--- begin DATA RECORDS ---

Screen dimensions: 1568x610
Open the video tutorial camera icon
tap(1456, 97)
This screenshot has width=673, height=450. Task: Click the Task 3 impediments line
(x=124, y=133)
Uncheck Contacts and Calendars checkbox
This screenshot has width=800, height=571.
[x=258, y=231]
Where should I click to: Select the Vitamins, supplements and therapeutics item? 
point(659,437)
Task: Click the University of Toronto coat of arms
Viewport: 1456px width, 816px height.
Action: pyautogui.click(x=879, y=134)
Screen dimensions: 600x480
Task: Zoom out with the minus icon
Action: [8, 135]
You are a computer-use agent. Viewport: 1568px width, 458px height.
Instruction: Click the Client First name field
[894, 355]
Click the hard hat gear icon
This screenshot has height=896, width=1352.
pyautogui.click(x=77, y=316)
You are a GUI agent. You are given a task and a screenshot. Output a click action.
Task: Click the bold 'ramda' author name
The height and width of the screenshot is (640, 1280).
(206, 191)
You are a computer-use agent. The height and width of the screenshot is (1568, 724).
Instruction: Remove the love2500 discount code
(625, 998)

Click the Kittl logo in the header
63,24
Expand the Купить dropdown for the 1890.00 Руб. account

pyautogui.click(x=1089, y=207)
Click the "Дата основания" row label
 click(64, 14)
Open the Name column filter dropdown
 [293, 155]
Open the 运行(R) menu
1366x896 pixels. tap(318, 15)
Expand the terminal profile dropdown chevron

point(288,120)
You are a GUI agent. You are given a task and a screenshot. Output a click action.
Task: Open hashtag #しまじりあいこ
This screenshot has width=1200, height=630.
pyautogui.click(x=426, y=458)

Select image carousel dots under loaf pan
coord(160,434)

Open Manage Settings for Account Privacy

--- end DATA RECORDS ---

## WHAT IS ASKED
Please rewrite the rows from the first one through the one containing "point(659,437)" as a numbered list, leaving out any blank lines.

## RESULT OF THE TASK
1. Screen dimensions: 1568x610
2. Open the video tutorial camera icon
3. tap(1456, 97)
4. This screenshot has width=673, height=450. Task: Click the Task 3 impediments line
5. (x=124, y=133)
6. Uncheck Contacts and Calendars checkbox
7. This screenshot has width=800, height=571.
8. [x=258, y=231]
9. Where should I click to: Select the Vitamins, supplements and therapeutics item? 
10. point(659,437)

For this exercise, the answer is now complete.